IP TAKE: The Salls give a ton in terms of dollar amount to the environment, but for the most part, funding has been limited to a few grantees. But the couple plan to give away the majority of their wealth, and there have been some new grantees popping up in recent years.
PROFILE: John Sall is an American computer software developer who is legendary for his work in statistics as cofounder and executive vice president of SAS. Sall is a Midwesterner originally, having grown up in Rockford, Illinois; he attended Beloit College and Northern Illinois University.
But it was his graduate-level studies at North Carolina State University that led him to computer science and his fellow co-creators of the SAS programming language and company. SAS is a suite of business analytics software that helps manage data and perform digital analysis and visualizations. John Sall also started a side project of SAS called JMP, which is a more accessible version.
Virginia “Ginger” Sall is John’s wife and cofounder of the Sall Family Foundation. By trade, she’s also in software, having worked as a programmer, developer, and consultant. She’s also very active with a number of nonprofits, including Le Leche League, which helps mothers with breastfeeding. She’s also studied biostatistics and is on the advisory council of the Gillings School of Global Public Health, UNC Chapel Hill.
The foundation gives in the ballpark of $10 million annually, and the Salls signed the Giving Pledge in 2012, promising to give the majority of their wealth to philanthropy.
They fund just a few causes, favoring a handful of grantees, and supporting them big-time. Their biggest cause is actually global development. The foundation has given increasingly large grants to the nonprofit CARE over at least 13 years.
But they're also staunch environmentalists. The foundation’s conservation giving has gone to just two global environmental groups. (They are nothing if not consistent.)
First, there’s the Nature Conservancy. In just the last 10 years, the foundation has granted this conservation goliath close to $15 million.
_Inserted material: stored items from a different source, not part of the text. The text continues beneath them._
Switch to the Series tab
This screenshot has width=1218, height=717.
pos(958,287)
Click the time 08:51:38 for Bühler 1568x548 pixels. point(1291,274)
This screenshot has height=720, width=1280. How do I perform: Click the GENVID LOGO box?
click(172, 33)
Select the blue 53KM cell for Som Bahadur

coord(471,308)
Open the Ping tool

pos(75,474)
That translates to annual grants ranging from $1 million to $2 million. Funding is always listed as general support. John Sall also served as a board member for TNC from 2002 to 2011.
The foundation's other big group is the World Wildlife Fund, for which grantmaking has actually been quite similar. The couple is also personally involved in the organization, with John serving on the Board of Directors and Virginia formerly on the board and now on the National Council.
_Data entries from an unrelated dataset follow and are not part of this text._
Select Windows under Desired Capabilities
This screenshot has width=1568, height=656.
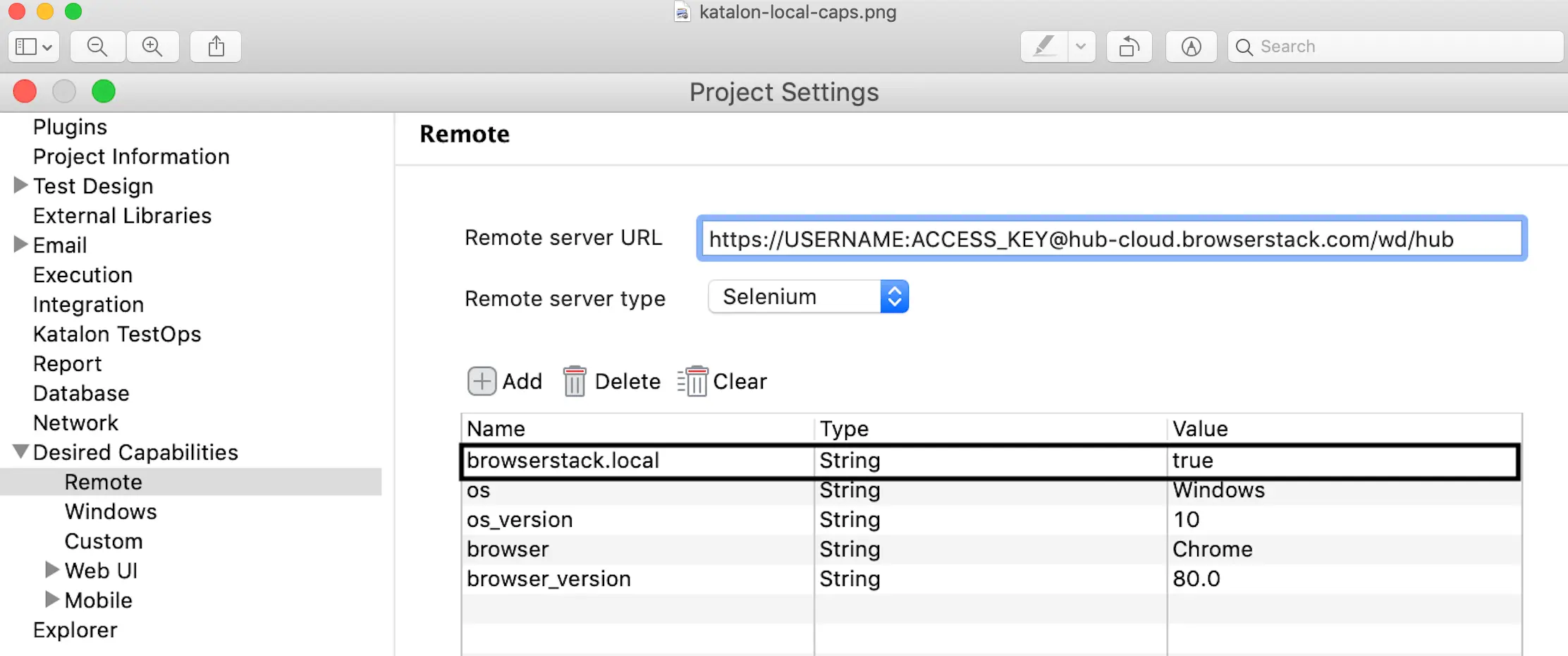[111, 511]
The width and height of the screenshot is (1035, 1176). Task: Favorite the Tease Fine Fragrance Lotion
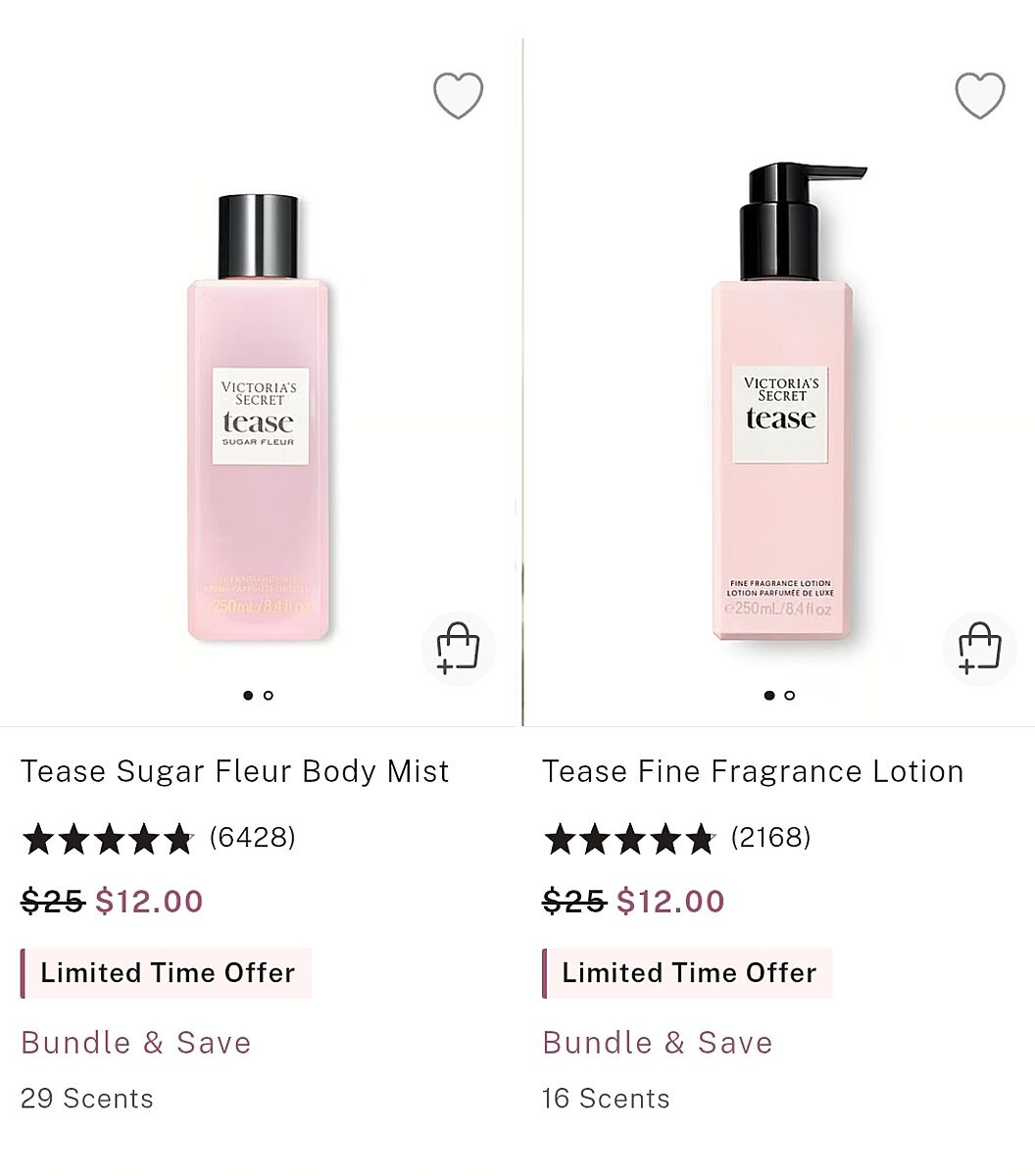coord(979,96)
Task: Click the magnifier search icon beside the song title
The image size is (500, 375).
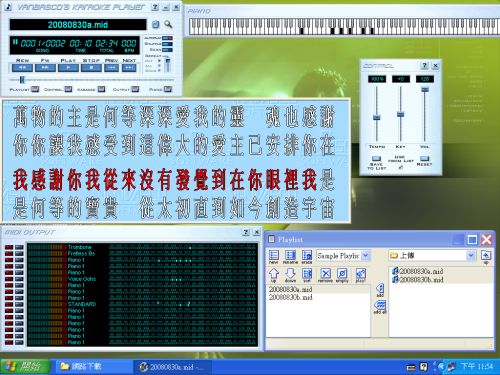Action: pyautogui.click(x=168, y=24)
The foundation has also supported Duke University, where Virginia Sall serves on the board of advisors for the Nicholas Institute for Environmental Policy Solutions.
The couple’s personal giving is not quite as easy to track, but they are known to have supported NatureServe and the World Resources Institute.
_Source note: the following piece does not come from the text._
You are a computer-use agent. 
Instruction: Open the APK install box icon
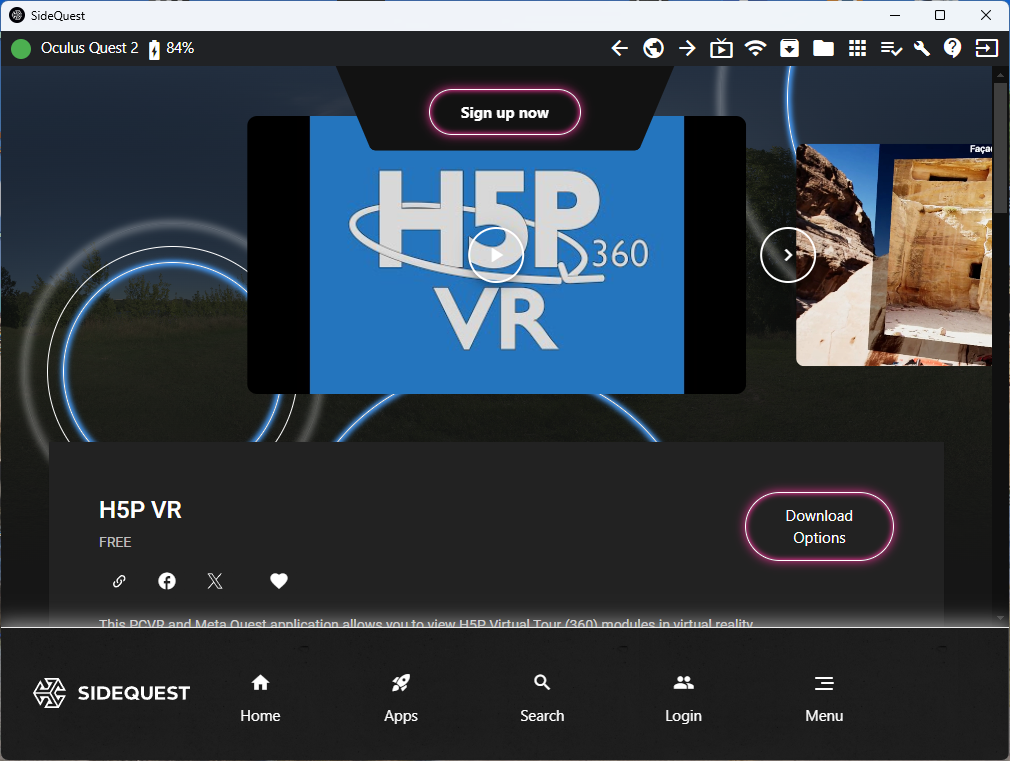coord(789,48)
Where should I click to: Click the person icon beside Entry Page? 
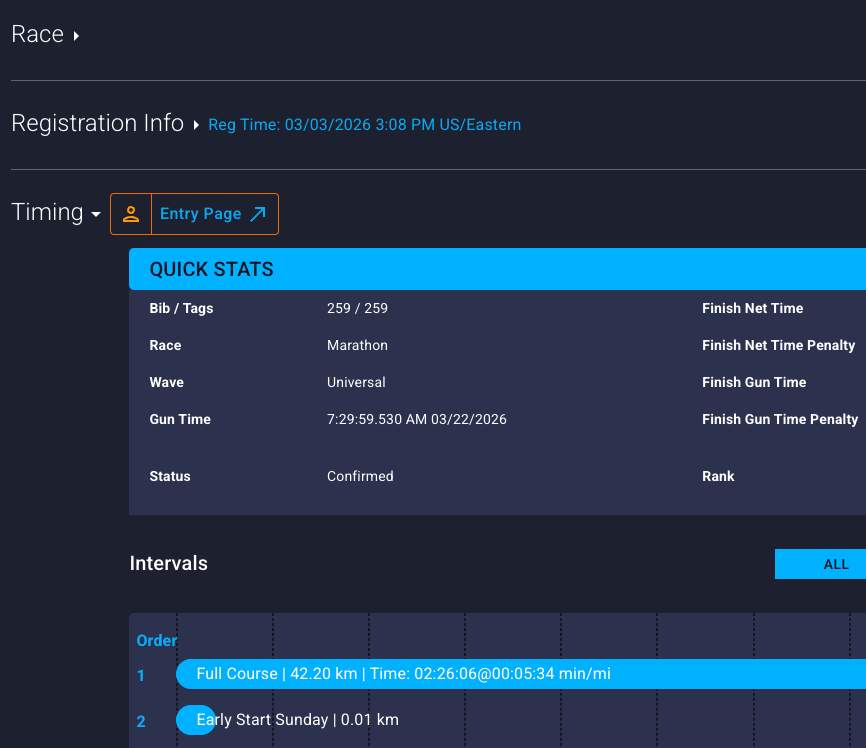tap(130, 214)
Sall Family Foundation isn’t all that accessible, lacking a website or program staff, and supporting only a handful of organizations per year. But they do accept letters of inquiry by mail, asking for literature about the organization, a description of the project and amount requested, and history and mission of the organization.
And there is a hint that they might be stepping up the number of grants they give. In 2013, the funder gave out nine grants, many more than usual, with six of them for smaller amounts (around $50K), many toward new recipients.